● **INSTRUCTIONS FOR THE TASK**: Retype, exactly as written, every line from the one containing "Task: Click inside the Filter text field" through the last line of the records below, both included; skip the pictures.

● **RECORD SET**:
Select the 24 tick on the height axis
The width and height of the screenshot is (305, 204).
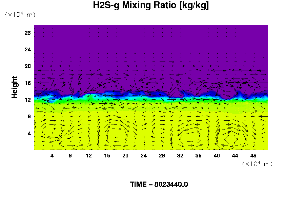coord(27,50)
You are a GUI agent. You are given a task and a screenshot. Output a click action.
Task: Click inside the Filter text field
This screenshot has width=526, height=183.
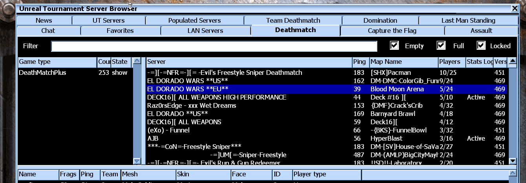pyautogui.click(x=214, y=46)
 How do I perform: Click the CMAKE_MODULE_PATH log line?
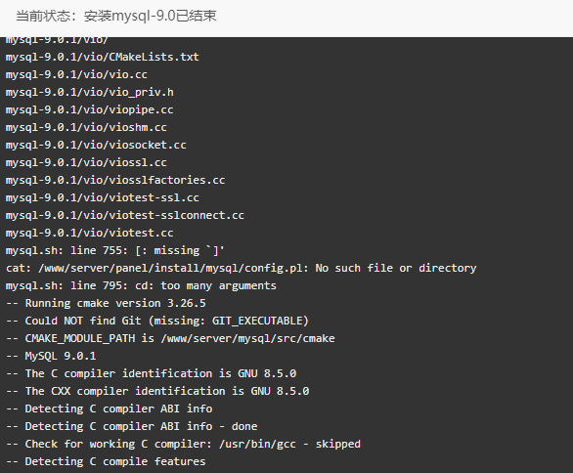click(170, 338)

● **SOLUTION TO THIS EXERCISE**:
Task: Click inside the Filter text field
This screenshot has width=526, height=183.
pyautogui.click(x=214, y=46)
 How do I perform: Click the CMAKE_MODULE_PATH log line?
click(170, 338)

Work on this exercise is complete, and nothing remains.